Memorial Day

Memorial Day is right around the corner, and in my small New England town it will be celebrated with a very traditional parade down the middle of Main Street. We will go to it as a family, arriving an hour or so ahead of time at the home of friends who live smack in the middle of the parade route. Each year they host pretty much everyone they know to a huge pot-luck brunch, and when we’ve all eaten our fill and begin to hear the brass band in the distance, we amble out to the front lawn with our folding chairs and wait for the first glimpse of our fellow townsfolk who “march” in the parade (“amble” is more like it).
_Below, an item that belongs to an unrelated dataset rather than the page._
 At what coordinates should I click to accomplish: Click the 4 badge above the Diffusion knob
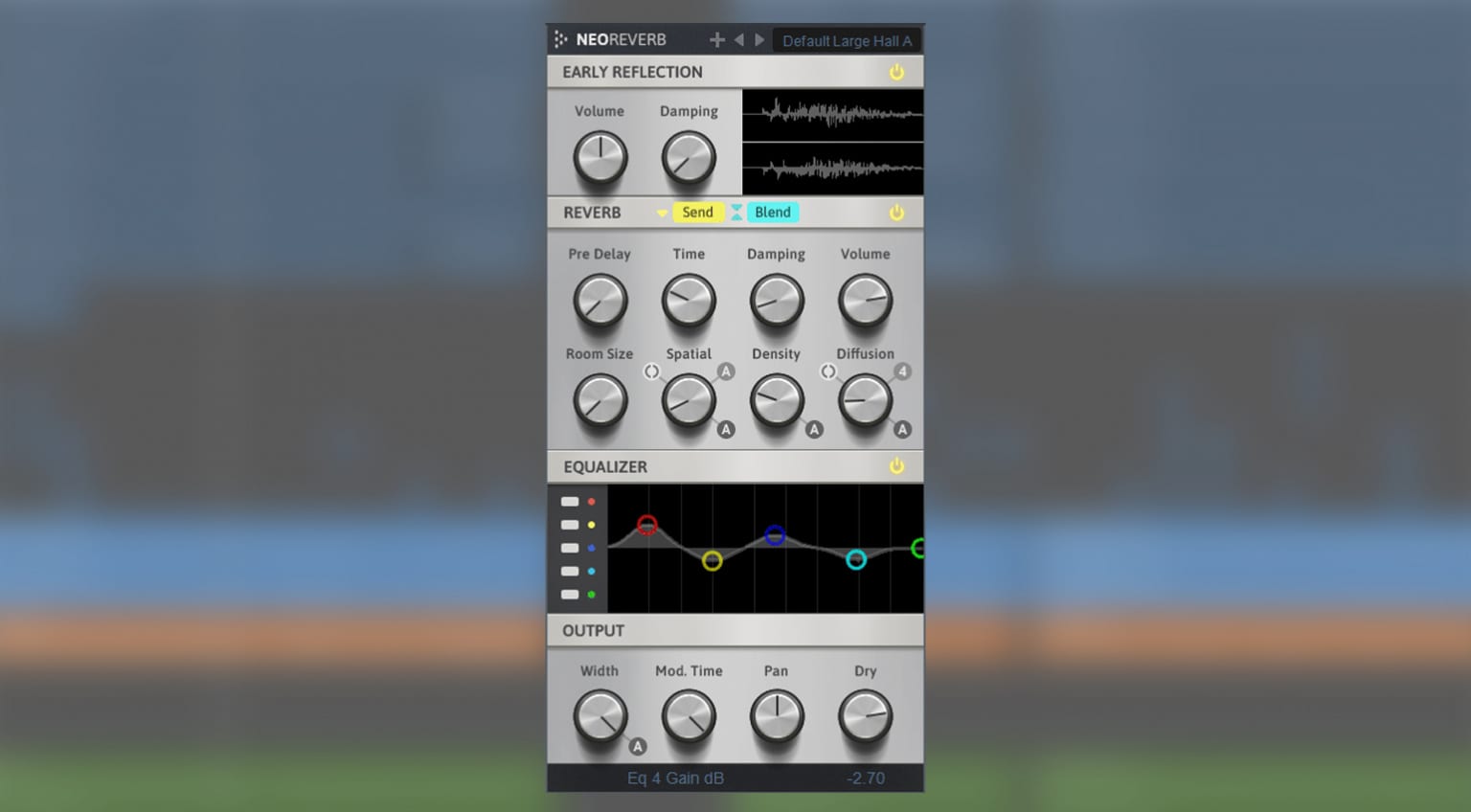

When my kids were little, this was one of the big thrills of the year, right up there with Christmas and Halloween. The parade has all of the elements that sound so hokey it’s hard to believe they exist, and yet they will be repeated in just this way in thousands of towns across the country, and each one will make the eyes of little children go wide with wonder. There will be people on horseback and elected officials riding in old jalopies (for no apparent reason — nostalgia?). There will be makeshift floats representing groups like the Gardening Club, the Cooperative Nursery and the Girl Scouts, as well as both the Democratic and Republican Town Committees. There will be marching bands from each of the public schools in our two-town system, and we will smile bravely through the sour notes and sincerity of the younger kids and applaud with genuine enthusiasm as the skill set improves with age.

And of course, there will be soldiers. Our town always has a fife and drum group as the first whiff of military remembrance. They march in replica Civil War uniforms and play vigorous old marching tunes from that era. A little later come the veterans of World War II — a sparser group every year — and Korea and Vietnam. Then there will be a few active duty soldiers in current-day uniform, looking sternly ahead as they march (no ambling here); their duty at the end of the parade will be to fire off three rounds of blanks to honor the dead from all of our various wars. And somewhere in the course of this parade, the Air Force will make an appearance as they apparently do at towns all over the country. We’ll hear the jets coming from far off and everyone will look up as they streak past us high in the sky and then –hold your breath, here they come! — loop back around and roar above our Main Street low enough to make the ground shudder beneath our feet.

At the end of the parade the mayor (who we call the First Selectman, though this year it’s a woman) will give a speech about veterans and sacrifice, freedom and its cost. The soldiers will fire their guns in tribute, a prayer will be said by one of the local priests or ministers, and the haunting sound of Taps will come floating from a trumpet on the other side of the Town Green.

I have always been ambivalent about this celebration of Memorial Day. As a parent of young ones, I loved seeing my children’s breathless excitement at every single element of the parade. As a neighbor and friend I am moved by the small town feel of this celebration, the easy companionship of people who in some cases have shared this event through generations. I bask in the mix of sincerity and humor, of self-conscious goofiness and home-town pride. I feel cradled in community because of this little time-out from busy regular lives, to just sit along the Main Street of our town and chat while we watch our kids get a little older each year.

It’s as a citizen and a peace activist that I run into trouble. I feel sorrow and regret for our dead soldiers from every bloody war, and deep respect for the men and women who have donned the uniform to serve their country. But at the Memorial Day parade, it always seems as though these feelings get conflated with support for war: the war in Iraq, the war in Afghanistan, the “war on terrorism”. When the jets fly over us and make the earth tremble, it’s the destructive power of their bombs that is really being celebrated. When the soldiers walk past us and we applaud them, how would anyone watching us know that it is not the war they are fighting that we support?

Since the start of our war in Iraq, I have come to the parade with a peace banner. So far, I have been the only one every year, though I know many of my neighbors also oppose this war. Somehow it seems to be seen as a sign of disrespect, this gentle piece of rainbow silk with the single word “PEACE” emblazoned on it. I will feel conspicuous holding it, among the little sea of miniature American flags in everyone else’s hands. I know it will make some people uneasy and others downright incensed. But I can’t bring myself to go to the parade without it. Memorial Day is supposed to be about remembering the fallen soldiers of past wars. How dare we forget the ones who are falling each day, in a war made of lies and greed?